The three ukulele players may be playing little instruments that look like ukes, but such is contemporary sound technology that much of the time they sound equivalent to the standard bass, rhythm and lead guitar line-up of many groups. They do play songs where they actually sound like they’re playing ukulele, but often they occupy this curious space that crosses the lines of many musical boundaries – think Dan Hicks, or Pokey LaFarge. It’s a blend of jazz, swing, gypsy, flamenco and a fast paced shuffle. But whatever it is they’re playing they play it really well. Julian Ferguson on baritone and Ben Roberts are almost in the virtuoso class such is the speed of their playing – all the while hamming it up with comic movement like Split Enz used to do. It’s no mean feat, compelling to watch, and must be totally exhausting to play.
Lots of comic banter spills out between songs – Eamonn Burke on bass and Reuben Legge on sax seems to cop most of it, but they also give plenty of it back. A deliberately out of key sax solo played with great feeling was a really funny moment. Everyone shares responsibility for vocals and many songs feature all four voices in harmony.
The Ukulele Death Squad has created something special and the big crowd was testament to their appeal. They’ve cannily exploited the incredible recent rise in popularity of the ukulele. Someone wrote that the Death Squad may just make the ukulele cool again. Well it’s mission accomplished! I think I might just go and buy one.

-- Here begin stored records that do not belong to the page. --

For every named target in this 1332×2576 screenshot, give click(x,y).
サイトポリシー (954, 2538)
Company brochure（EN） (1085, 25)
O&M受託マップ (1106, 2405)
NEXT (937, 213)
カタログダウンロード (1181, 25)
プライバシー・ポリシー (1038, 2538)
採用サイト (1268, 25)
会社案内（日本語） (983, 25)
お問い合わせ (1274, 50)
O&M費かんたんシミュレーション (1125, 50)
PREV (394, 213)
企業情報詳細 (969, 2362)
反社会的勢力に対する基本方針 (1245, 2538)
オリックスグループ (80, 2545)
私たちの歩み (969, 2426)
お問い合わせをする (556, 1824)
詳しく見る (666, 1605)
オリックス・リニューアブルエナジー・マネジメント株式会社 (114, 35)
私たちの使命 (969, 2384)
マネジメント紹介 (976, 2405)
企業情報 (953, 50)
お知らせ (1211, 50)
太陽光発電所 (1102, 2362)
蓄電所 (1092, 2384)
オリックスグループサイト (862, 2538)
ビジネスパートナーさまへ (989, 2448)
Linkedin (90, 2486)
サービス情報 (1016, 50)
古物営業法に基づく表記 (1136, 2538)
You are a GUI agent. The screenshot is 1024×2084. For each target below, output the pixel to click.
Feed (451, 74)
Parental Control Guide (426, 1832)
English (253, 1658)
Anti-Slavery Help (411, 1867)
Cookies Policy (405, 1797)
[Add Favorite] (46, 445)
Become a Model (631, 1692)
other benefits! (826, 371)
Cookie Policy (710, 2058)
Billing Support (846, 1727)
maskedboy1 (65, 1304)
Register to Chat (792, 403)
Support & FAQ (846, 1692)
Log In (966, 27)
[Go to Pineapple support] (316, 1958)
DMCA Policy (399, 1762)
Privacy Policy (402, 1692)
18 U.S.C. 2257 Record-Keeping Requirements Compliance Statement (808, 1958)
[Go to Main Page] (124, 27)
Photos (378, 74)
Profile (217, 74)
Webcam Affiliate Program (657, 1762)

(This review also published in The Clothesline.)

Thursday, March 28, 2019

Ralph McTell - Church Of The Trinity (14 March, 2019)

Streets Of London is 50 years old this year, and both the song and its composer are aging gracefully.
Ralph McTell is a Londoner born and bred but learned to play guitar by listening to black American blues and ragtime players like Big Bill Broonzy and Blind Blake, so there’s a lot more in his musical repertoire than just standard folk. Indeed, the breadth and scope of his original material covering several decades is just awesome.
In a wonderful concert he played songs about his childhood (Barges, Mr Connaughton), a mate he met on a building site (the beautiful From Clare To Here), his affinity for Australia – a song written for Billy Connolly (In The Dreamtime), a paean to the poetry of Dylan Thomas, and a dedication to the black musicians he is indebted to in what was my favourite of the night – The Ghost of Robert Johnson. Inevitably there was reference to those who have gone, and After Rain was dedicated to his old friend and musical collaborator Maartin Alcock (ex-Fairport Convention and Jethro Tull). McTell suggests “tears refresh the soul.”
Every song comes with an interesting tale – told many times I’m sure – but still told again with sincerity and enthusiasm for us as if he were telling it for the first time. And the music aside, that has always been one of McTell’s strengths as a performer. He just has that knack of effortlessly bringing you into his world – two hours of chat and songs just flew by.
I could be picky and say I noticed a few occasions where he didn’t quite hit the melody as purely as he might have decades back, but his voice is still strong, deep and rich. His songs are also rich in metaphor (Peppers And Tomatoes), and frequently come with a tinge of melancholy but it’s more the pensive type of melancholy that comes from an acceptance of what life brings rather than sadness. An evening with Ralph McTell is in fact quite life affirming. He certainly refreshed my soul.